Originally published at Steve Silva's www.bostondirtdogs.com
“It’s pretty funny until the rabbit gets the shotgun.” – John Salley
A baseball thrown at a major league hitter at ninety miles per hour allows him about 0.4 seconds to analyze and react. Prior to today’s action, there had been 99 batters hit by pitchers in the National League and 101 in the American League, not a significant difference. Judging by today’s action between the Red Sox and the Devil Rays one wouldn’t know that.
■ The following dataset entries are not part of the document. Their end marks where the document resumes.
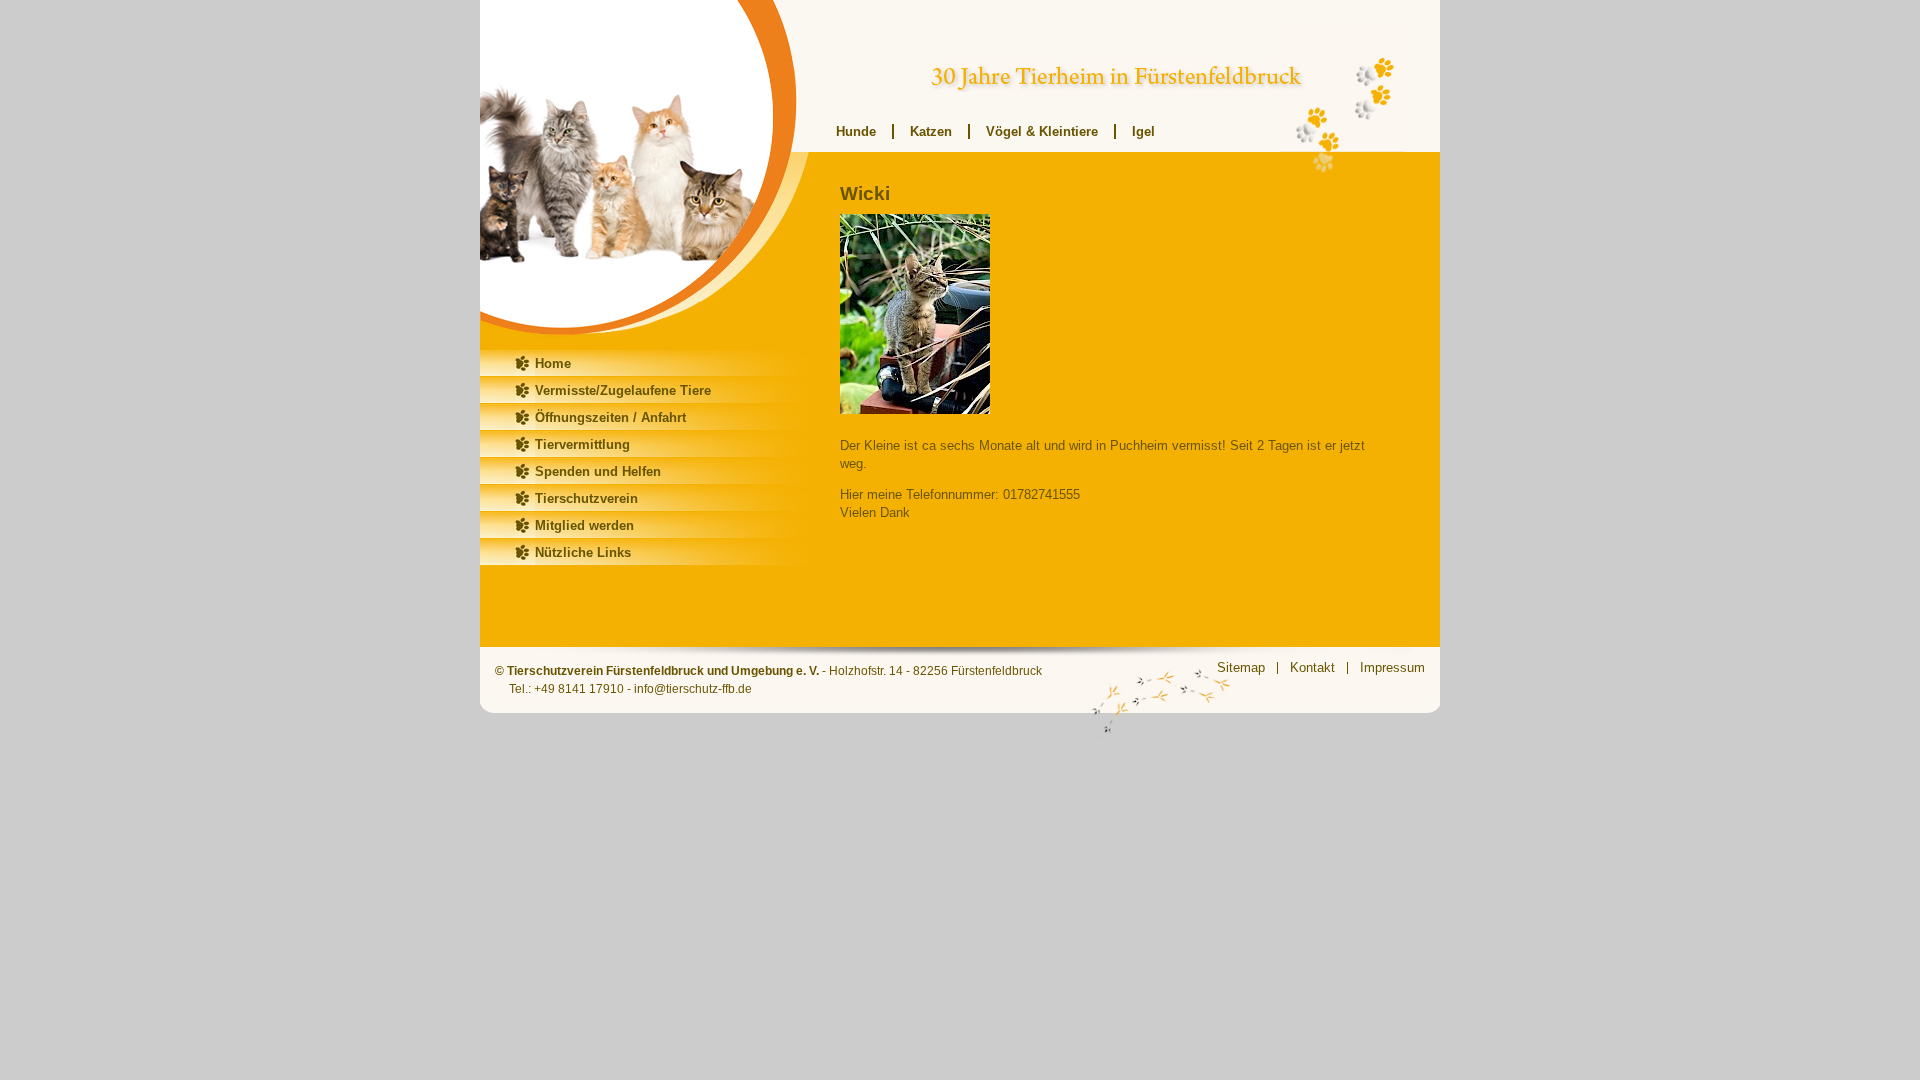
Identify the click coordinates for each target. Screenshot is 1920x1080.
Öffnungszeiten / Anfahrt (610, 417)
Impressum (1392, 667)
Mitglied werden (584, 525)
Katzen (931, 131)
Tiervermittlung (582, 444)
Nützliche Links (583, 552)
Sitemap (1241, 667)
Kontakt (1312, 667)
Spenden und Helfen (598, 471)
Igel (1143, 131)
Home (553, 363)
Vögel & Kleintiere (1042, 131)
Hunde (856, 131)
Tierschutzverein (586, 498)
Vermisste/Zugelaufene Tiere (623, 390)
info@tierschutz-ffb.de (693, 689)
The feud between the Red Sox and the Devil Rays goes back literally years, although like many conflicts, few remember the origins. However, each year it seems that the quid pro quo expands, unchecked by changes in management, managers, and players. This weekend a series of hit batsmen again erupted in gang warfare, culminating in an attempted drive-by hit on David Ortiz by Lance Carter after Carter had brushed back Manny Ramirez who promptly responded by hammering the next Carter fastball into the bleachers. Ortiz then nearly became the victim of the purpose pitch, the purpose “being to separate the head from the shoulders.”
During the Red Sox pennant quest of August 1967, Angel righthander Jack Hamilton beaned budding superstar right fielder Tony Conigliaro, causing severe eye injuries, beginning the downward spiral of Conigliaro’s career. Neither Carter nor Ortiz were born then, and perhaps neither is aware of Conigliaro’s significance to Red Sox history. However, all those of us who remember that nightmare never wish to recall it or see another Boston or opposing player in similar circumstances.
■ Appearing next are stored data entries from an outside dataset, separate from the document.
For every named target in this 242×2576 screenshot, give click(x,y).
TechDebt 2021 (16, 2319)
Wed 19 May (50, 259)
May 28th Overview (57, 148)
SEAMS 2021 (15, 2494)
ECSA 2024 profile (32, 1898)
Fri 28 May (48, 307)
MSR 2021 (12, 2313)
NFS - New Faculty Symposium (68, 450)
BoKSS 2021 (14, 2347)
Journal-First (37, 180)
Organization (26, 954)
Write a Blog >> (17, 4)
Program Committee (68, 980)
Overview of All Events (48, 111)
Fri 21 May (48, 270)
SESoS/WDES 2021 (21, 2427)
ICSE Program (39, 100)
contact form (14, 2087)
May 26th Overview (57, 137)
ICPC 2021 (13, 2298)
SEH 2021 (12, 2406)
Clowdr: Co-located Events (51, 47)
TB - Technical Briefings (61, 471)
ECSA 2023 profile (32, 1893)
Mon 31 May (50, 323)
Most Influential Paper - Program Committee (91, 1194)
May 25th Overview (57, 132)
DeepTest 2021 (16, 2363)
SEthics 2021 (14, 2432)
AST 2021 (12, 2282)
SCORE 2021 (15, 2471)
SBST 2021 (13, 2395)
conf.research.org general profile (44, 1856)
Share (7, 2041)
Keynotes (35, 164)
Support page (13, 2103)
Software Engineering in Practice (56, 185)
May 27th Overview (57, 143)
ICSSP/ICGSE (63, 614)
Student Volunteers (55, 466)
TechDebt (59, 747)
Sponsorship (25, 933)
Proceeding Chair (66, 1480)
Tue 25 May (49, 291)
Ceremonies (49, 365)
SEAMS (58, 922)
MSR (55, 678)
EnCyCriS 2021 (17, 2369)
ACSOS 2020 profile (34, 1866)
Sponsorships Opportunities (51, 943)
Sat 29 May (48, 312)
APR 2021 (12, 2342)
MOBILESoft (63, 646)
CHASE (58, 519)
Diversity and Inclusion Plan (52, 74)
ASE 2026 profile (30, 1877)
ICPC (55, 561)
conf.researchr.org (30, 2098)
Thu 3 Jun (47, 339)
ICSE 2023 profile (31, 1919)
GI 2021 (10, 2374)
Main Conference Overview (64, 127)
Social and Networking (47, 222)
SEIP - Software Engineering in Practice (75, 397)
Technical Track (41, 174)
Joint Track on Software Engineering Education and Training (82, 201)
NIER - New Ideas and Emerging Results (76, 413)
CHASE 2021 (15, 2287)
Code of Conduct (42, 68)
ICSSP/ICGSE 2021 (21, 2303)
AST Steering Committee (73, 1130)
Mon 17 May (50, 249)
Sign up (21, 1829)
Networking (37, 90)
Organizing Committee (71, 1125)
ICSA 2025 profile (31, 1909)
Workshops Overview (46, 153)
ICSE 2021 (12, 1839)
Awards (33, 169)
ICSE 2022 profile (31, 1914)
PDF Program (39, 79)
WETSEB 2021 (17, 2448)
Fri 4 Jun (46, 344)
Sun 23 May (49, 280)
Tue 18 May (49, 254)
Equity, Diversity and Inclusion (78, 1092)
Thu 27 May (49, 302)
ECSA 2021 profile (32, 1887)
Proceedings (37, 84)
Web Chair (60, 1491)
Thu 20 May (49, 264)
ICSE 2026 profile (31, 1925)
Although the designated hitter rule has become the focus for the problem of beanball wars, it’s not so simple. Pitchers need to use both sides of the plate against today’s bigger, stronger hitters and hitters diving in on the plate need to understand that every inside pitch is not a ‘purpose pitch’. On the other hand, when intent is clear and contempt not control becomes the issue, major league baseball needs to act with clarity and immediacy.
The pitchers involved, management, and managers should be severely reprimanded, suspended and fined. There should be no warning and no appeals. The umpiring crew involved should be suspended for one series without pay for failing to control the game. Both the Red Sox and the Tampa management should be fined a minimum of $250,000 dollars, both managers and pitchers suspended for a minimum of ten days, and Bud Selig should contact every team and assure them that this is the end, not the beginning of the zero tolerance policy to a baseball tradition that must end now.
Will that happen? Of course not, because the “labor unions” will prevent harsh treatment of their coddled members. The idiocy will continue and baseball machismo will manufacture more manure, while the action serves up post-game highlights and ESPN moments. Maybe NESN can have a ‘beanballs and birdbrains’ segment.